Projection: Having signed this season with WFC2 but sparingly played, Baldisimo could return to the U18s next year but will more likely see more time in the USL as they look to find the most challenging environment for his continued development.
(2) THOMAS HASAL
Year of Birth: 1999
Hometown: Saskatoon, SK
2016/17 Stats: 16GP / 16GS / 5 CS
Background: A recruit from the Whitecaps FC Academy in Saskatchewan, Hasal has impressed in his first season with the Residency, sharing goalkeeping duties with Aidan Aylward during the regular season, then claiming the starting position for all three of the USSDA group games in the playoffs. He made his Canadian national team debut last year and was called up to the U20 squad for this year’s CONCACAF qualifiers, starting all three matches.
Strengths: Hasal is considered to be sound technically while being a very good aggressive shot stopper. After making those stops, he excels at distributing the ball to his teammates so they can start the attack quickly.
Opportunities: In addition to getting stronger, Hasal will need to work on getting to the balls that are sent into the box on crosses.
Projection: Next season should see Hasal return to USSDA with the U18s. Becoming a pro is his goal (as he told AFTN recently), so a USL deal could be in his future with WFC2, or even looking to turn pro elsewhere.
(3) JOEL HARRISON
Year of Birth: 1999
Hometown: Langley, BC
2016/17 Stats: 14GP / 13GS / 1G
Background: The central defender continues to impress in his second season with Whitecaps Residency. Harrison was first called to a national camp at the age of 14 and received academy call ups with WFC2 in 2016, making three appearances for 51 minutes. He unfortunately missed this year’s playoffs, and part of the season, through injury.
Strengths: Harrison is a natural leader of the backline and is very good on the ball, moving it up the field. He is strong in the air and shows the ability to win battles for the ball, making important clearances.
Opportunities: In order to continue his development, Harrison will need tweak all his attributes including even more aggressive in all situations.

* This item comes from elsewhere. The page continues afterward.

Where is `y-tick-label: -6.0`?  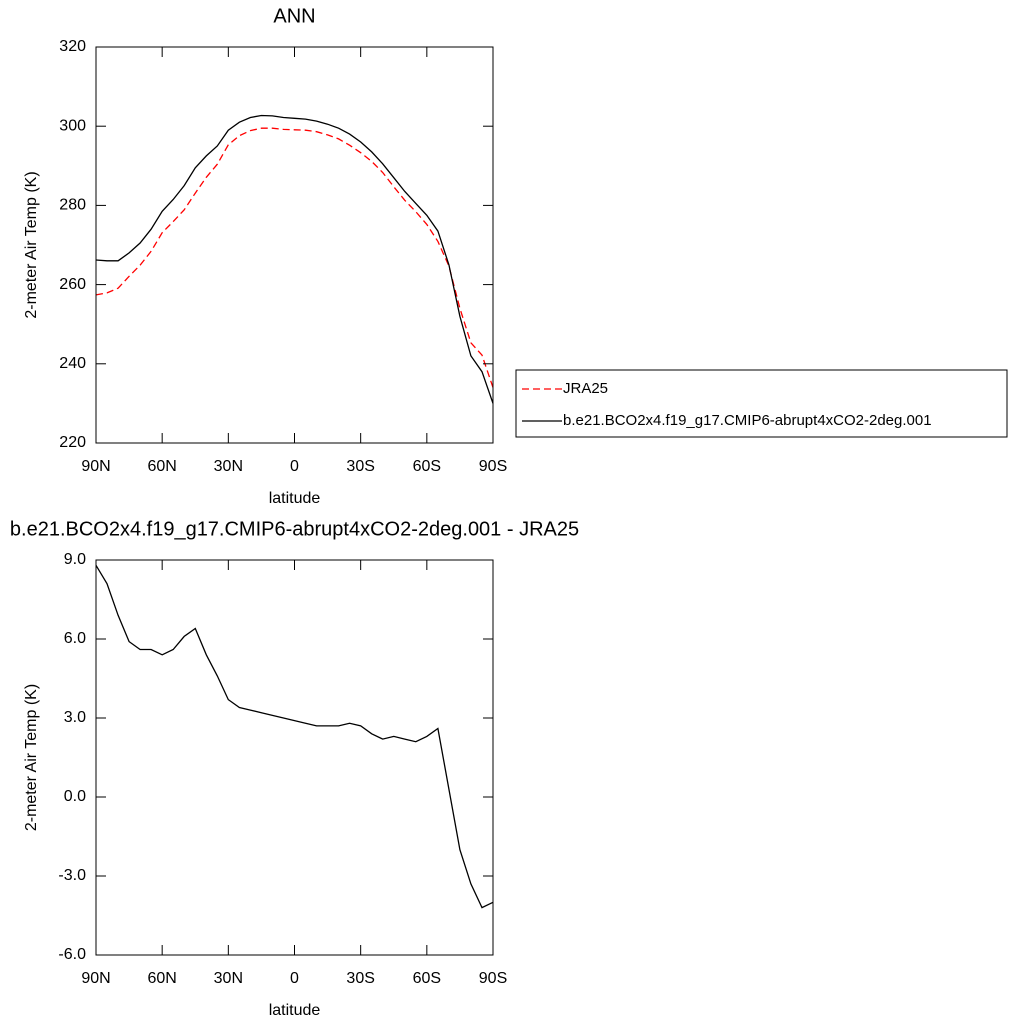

Projection: Harrison will be leaving the Residency program this summer and enrolling at the University of Michigan in the Big Ten Conference. If his development continues apace with the Wolverines, a pro contract should be there for Harrison down the line.
(4) THEO BAIR
Year of Birth: 1999
Hometown: Ottawa, ON
2016/17 Stats: 33GP / 21GS / 10G
Background: After joining the Residency program in August of 2015, Bair has played in an attacking role both out wide and centrally. He also made his debut with the national program in 2016 and had a good showing at this year’s USSDA playoffs.
Strengths: Bair is an athletically gifted player, using those skills to play a direct and aggressive game when on the attack. He also does an excellent job of finding his teammates when going forward.
Opportunities: While Bair is a solid finisher he will need to execute at an even higher level if he was to take on the role of a number nine, but his wing play is possibly where his greatest strengths lie.
Projection: Bair has another year left in the Residency program. He’s been a regular at USL training this season, and is one of the next crop of potential homegrown signings if he doesn’t choose to go the college route.
(5) ANDRES CHARLES-BARRERA
Year of Birth: 1999
Hometown: Calgary, AB
2016/17 Stats: 30GP / 19GS / 2G
Background: Another player in this list that joined in 2015, Charles-Barrera spends most of his time on the pitch in the central midfield. Born in Mexico, then moving to Canada in 2004, he has joined a number of Canadian identification camps.
Strengths: He is very tactically aware and displays great vision when distributing the ball from deep in the midfield. Charles-Barrera doesn’t get rattled too easily and is calm on the ball while being able to use either foot.
Opportunities: While he has improved since last year, the Alberta native needs to take more control of the flow of the game in order to make more of an impact.
Projection: Charles-Barrera is highly thought of amongst the ‘Caps coaching staff and has one further year of eligibility in the Residency program.